Approaching a New Technology S-curve
The technology S-curve model has often been used to describe the life cycle of innovation, mapping the progress of technology innovation against new performance challenges.
With the emergence of IT Operations Analytics, a new and more innovative approach is taking on complexity and dynamics in data center operations. This 'on the rise' technology is driving a transition to a new S-curve, shifting to the right and higher than the original curve, impacting data center performance.
The Emergence of IT Operations AnalyticsMany traditional elements of IT are also shifting with the emergence of IT Operations Analytics solution. IT Operations Analytics can quickly discover the root causes of IT system performance problems, assess the relative impact when multiple causes are involved, analyze service cost and anticipate performance impacting events among other under the responsibility of IT operations management. Looking at how IT Operations Analytics has already been applied,Gartner principal analysts (Will Cappelli, Colin Fletcher, and Jonah Kowall) note that "…these tools have solved, and will continue to emerge to solve, specific IT operations problems; e.g., workload automation analytics, application performance monitoring (APM), performance and capacity analytics, root cause analysis (RCA), etc."
IT Operations Analytics Is Redefining IT Operations
In the spirit of business intelligence (BI), IT Operations Analytics solutions are penetrating IT operations. Primarily used to discover complex patterns in high volumes of often "noisy" IT system availability and performance data, IT operations analytics (ITOA) technologies provide real inference capacities not found in traditional tools. Extracting insight buried in piles of complex data, IT Operations Analytics can provide visibility and help IT operations teams to proactively determine risks, impacts, or potential for outages due to granular configuration changes.
This expectation is underscored by the outlook described in Gartner's recent Hype Cycle in IT Operations report, stating that IT Operations Analytics "…will provide CIOs and senior IT operations managers with a source of operational and business data. The importance of this source will increase dramatically over the next five years, as more and more business processes become essentially digitized and, as a consequence, will, in their execution, generate data that is directly captured, aggregated and analyzed by ITOA platforms."

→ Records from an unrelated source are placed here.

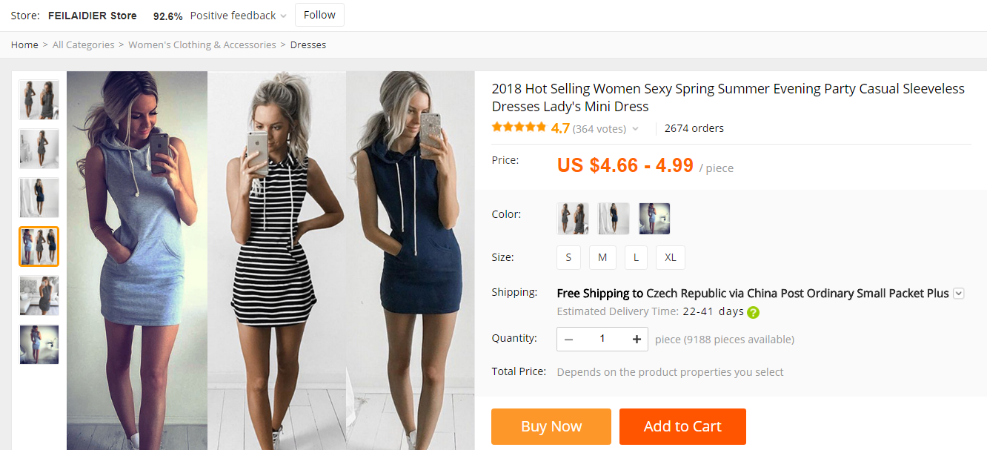Follow the FEILAIDIER Store
The image size is (987, 450).
(x=319, y=16)
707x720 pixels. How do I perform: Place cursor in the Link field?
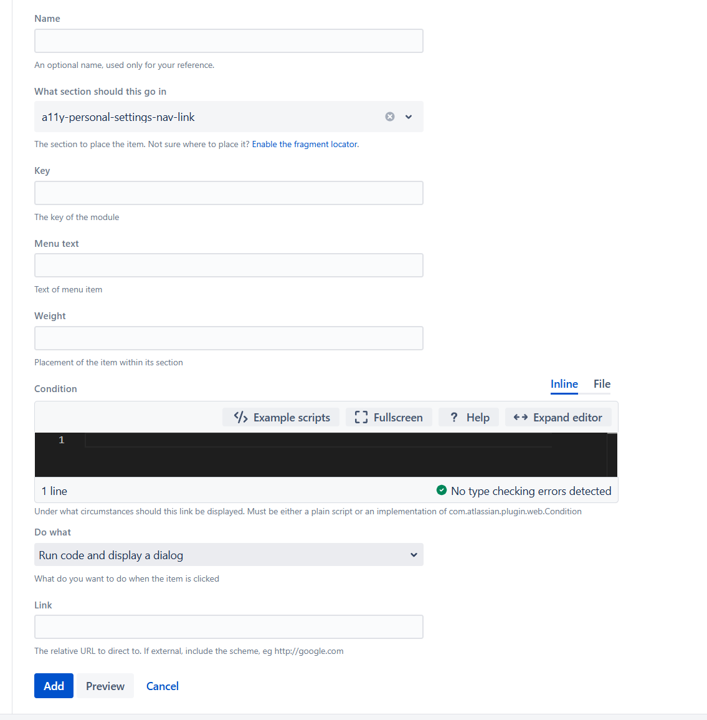[229, 627]
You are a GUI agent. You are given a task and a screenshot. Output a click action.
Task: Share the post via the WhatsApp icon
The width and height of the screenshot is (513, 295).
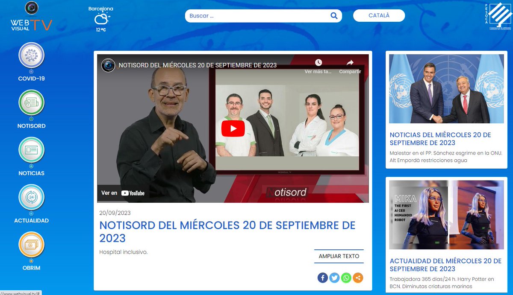[x=345, y=277]
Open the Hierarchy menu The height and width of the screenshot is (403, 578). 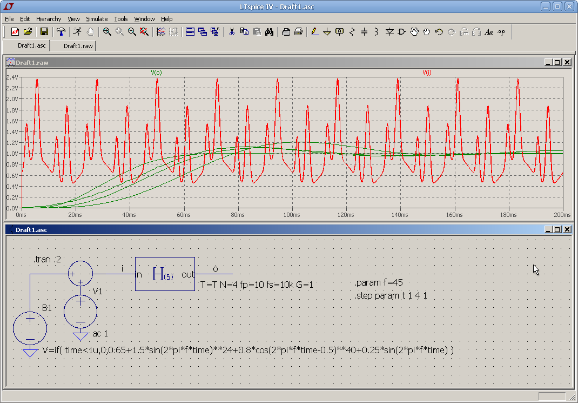[x=49, y=19]
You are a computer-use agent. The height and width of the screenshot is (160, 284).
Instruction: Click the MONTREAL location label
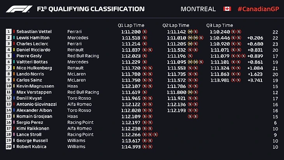click(x=198, y=9)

Improving IT Operations Performance
As most IT operations teams put in a disproportionate amount of time in chasing various root causes of performance issues, IT operations leaders are looking for new ways to deliver more value to their business. Ovum, an industry-leading analyst firm, has stated that "gaining actionable information from the wealth of data generated through change and configuration management activities can help IT work proactively, reduce disruptions to normal service, and help more effectively manage change."
IT Operations Analytics tools are appearing as powerful solutions for IT, to help to sift through all of the big data to find patterns and insights. The alternative is IT management continuing to struggle, and descend in a downward spiral. Now is the time to apply to IT some of the same thinking put to work for business intelligence, and bring the analysis of big data inwards for IT Operations.